Не знаю, смогу ли доверять ему. Это ранит меня сильнее, чем я ожидала.
21
Если ложь Джихуна обидна, но теперь хоть немного объяснима, то скрытность Ханы непостижима.
Она входит бочком, глаза в пол.
– Привет. – Таким тоном можно успокаивать взбесившуюся медведицу. Обычно полное красок лицо Ханы бледно, и на нем лежит печать вины – как и должно быть, потому что она скрыла от меня адскую правду.
Я храню молчание, и она совсем сникает.
– Прости, – стонет она, закрывая лицо руками. – Я должна была сказать тебе.
– Что твой кузен, как говорят, один из самых известных певцов в мире? В самом деле, зачем мне это знать, даже если мы обычно все друг другу рассказываем?
– Я знаю, это выглядит ужасно.
– Выглядит? Это действительно ужасно, но еще хуже то, что ты поселила его в моем доме, позволяя мне барахтаться в неведении, как дурочке. Вот что ты наделала.
– Я же не знала, что ты влюбишься в него, – слабым голосом произносит она. – Джихун ведь не в твоем вкусе.
– И что? Теперь ко мне можно запускать табунами щедрых и милых суперкрасавцев?!
– Нет, но ты всегда встречалась с белыми парнями из корпоративного мира.

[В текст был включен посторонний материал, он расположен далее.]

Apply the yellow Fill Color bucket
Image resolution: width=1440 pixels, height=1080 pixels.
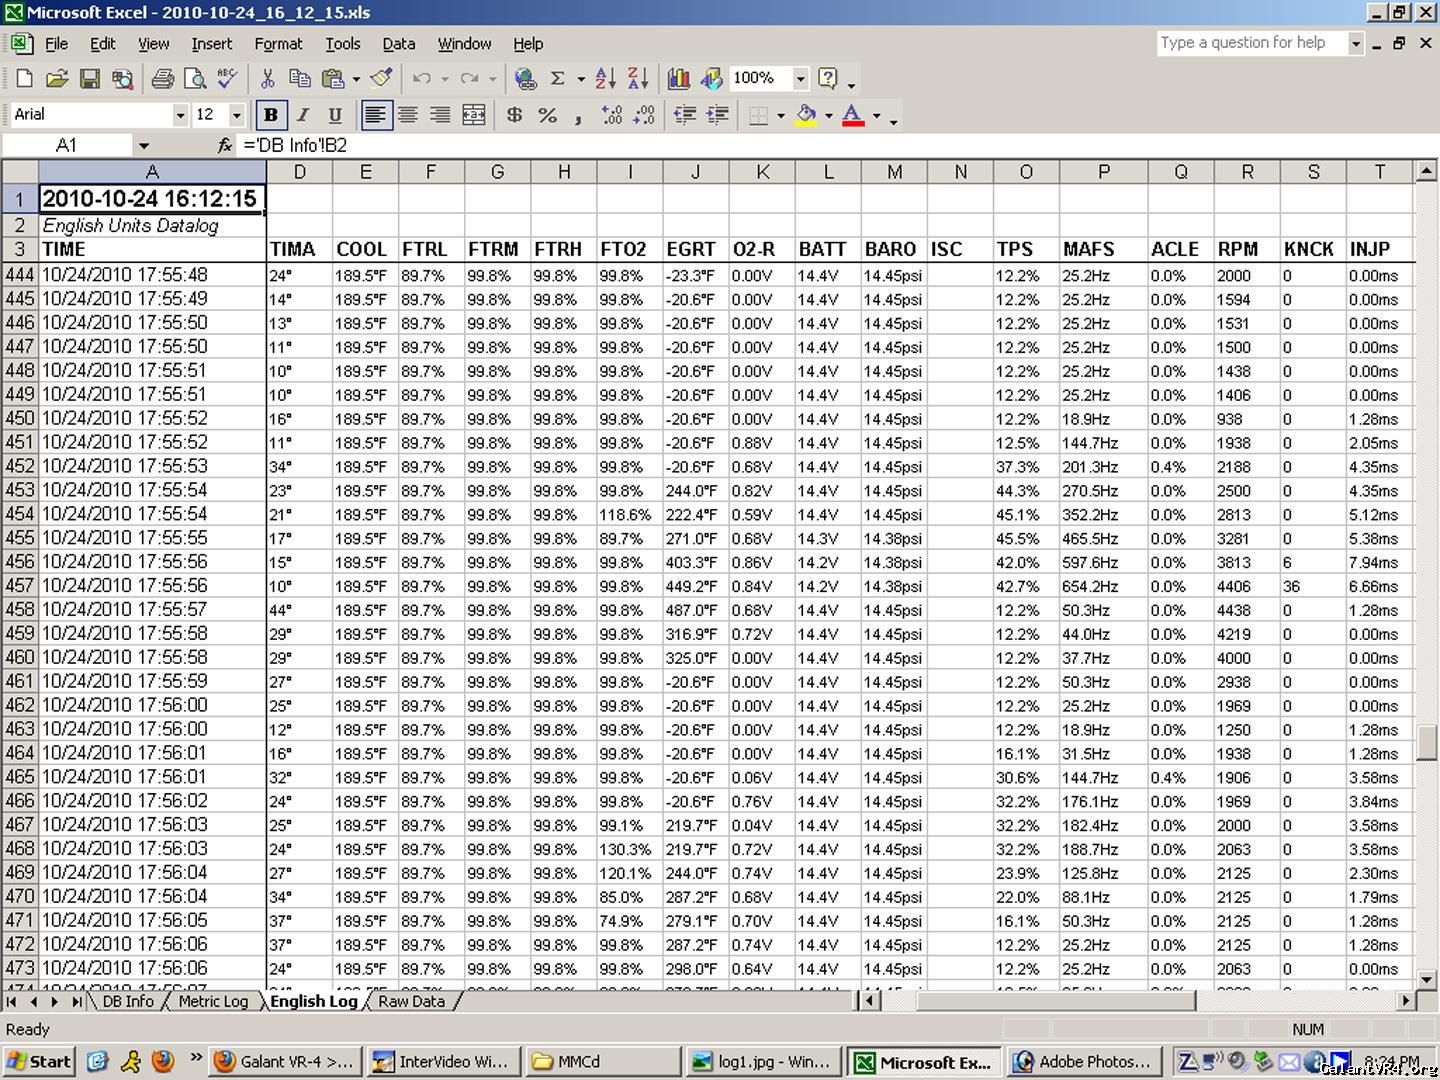point(806,115)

– Ты знаешь, где я работаю! Выбор там невелик. И тут речь о соседстве, а не о предпочтениях. – Я качаю головой. – Что бы ты сделала, если бы я узнала его?
Она фыркает:
– Пожалуйста. Я знала, что это не будет проблемой.
– Ладно, сейчас не об этом, – я возвращаюсь к сути. – Важно то, что ты не сказала мне, кто он такой.
– Разве это имеет значение?
– То, что у него миллионный фандом и что его разыскивают все массмедиа мира? Да, было бы полезно это знать. – Стала бы я относиться к нему по-другому, зная, что он богат, знаменит и за ним охотятся? – Не хочу думать об этом и даю волю гневу.
– Вот видишь!
Я качаю головой:
– Ты упускаешь суть. Дело не в том, кто он такой.